* [EXERCISE DIRECTIONS]: Reproduce the stretch of material from the line containing "Where should I" through the line containing "This screenshot has width=701, height=396.", switching "CSV" to "PDF" and keeping everything else unchanged. Leave the pictures out of your answer.

— BEGIN LISTING —

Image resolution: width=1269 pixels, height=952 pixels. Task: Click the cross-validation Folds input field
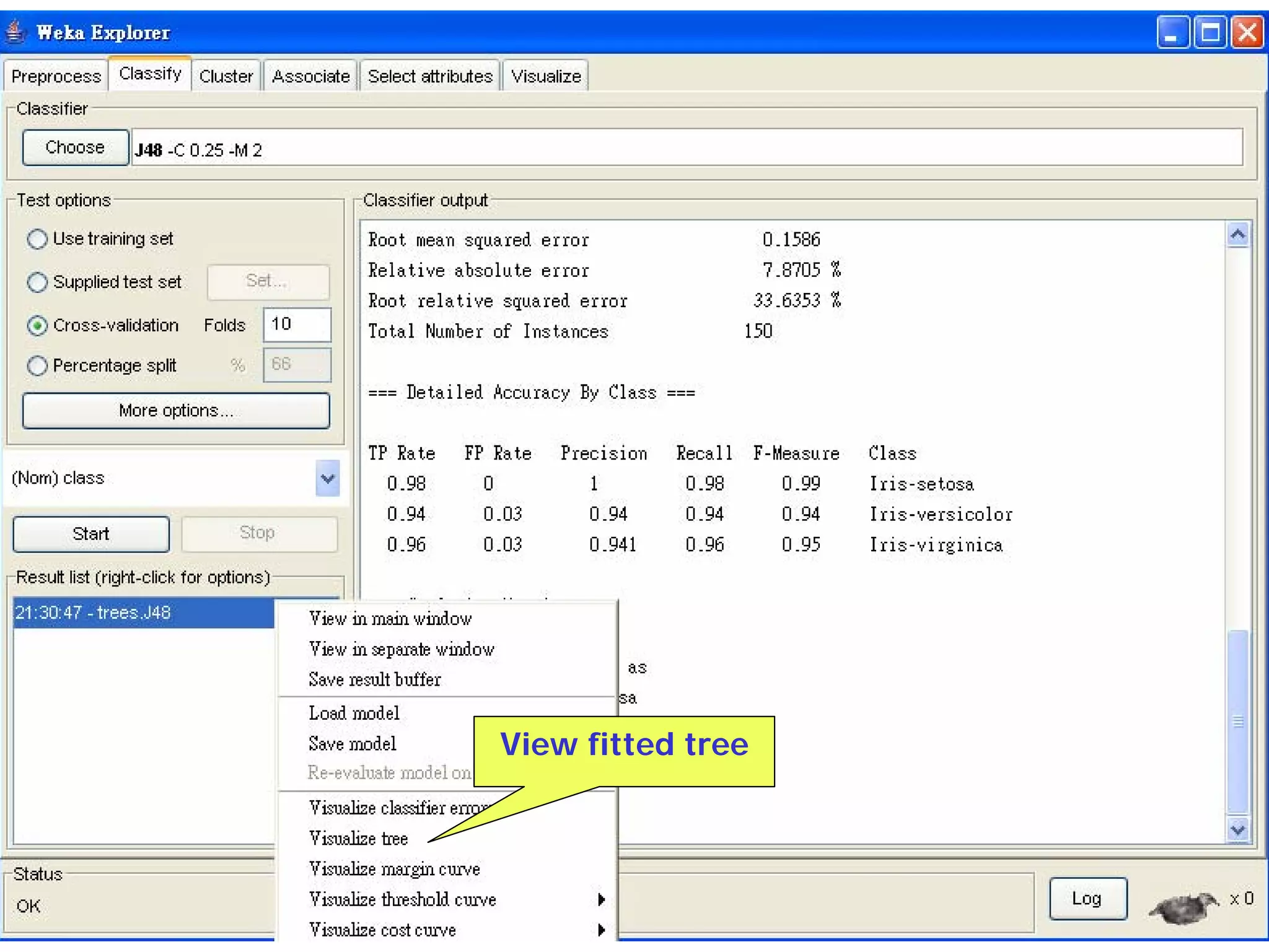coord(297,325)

— END LISTING —
— BEGIN LISTING —

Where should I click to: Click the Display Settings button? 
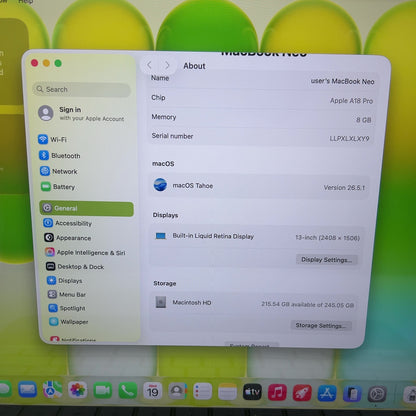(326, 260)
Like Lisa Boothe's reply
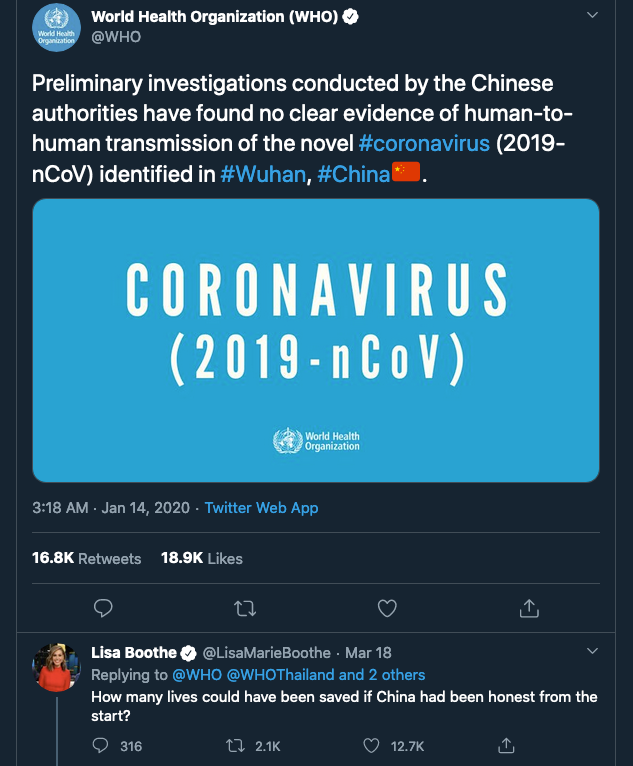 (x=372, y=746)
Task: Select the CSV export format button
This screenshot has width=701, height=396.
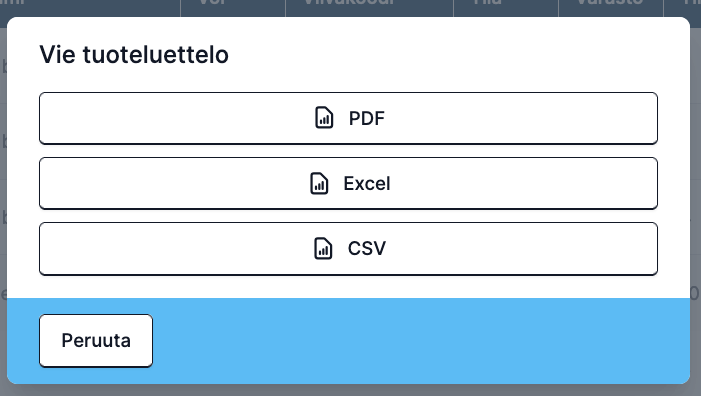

— END LISTING —

* [FINAL ANSWER]:
Where should I click to: Click the Display Settings button? 
(326, 260)
Like Lisa Boothe's reply
 (x=372, y=746)
Task: Select the PDF export format button
This screenshot has width=701, height=396.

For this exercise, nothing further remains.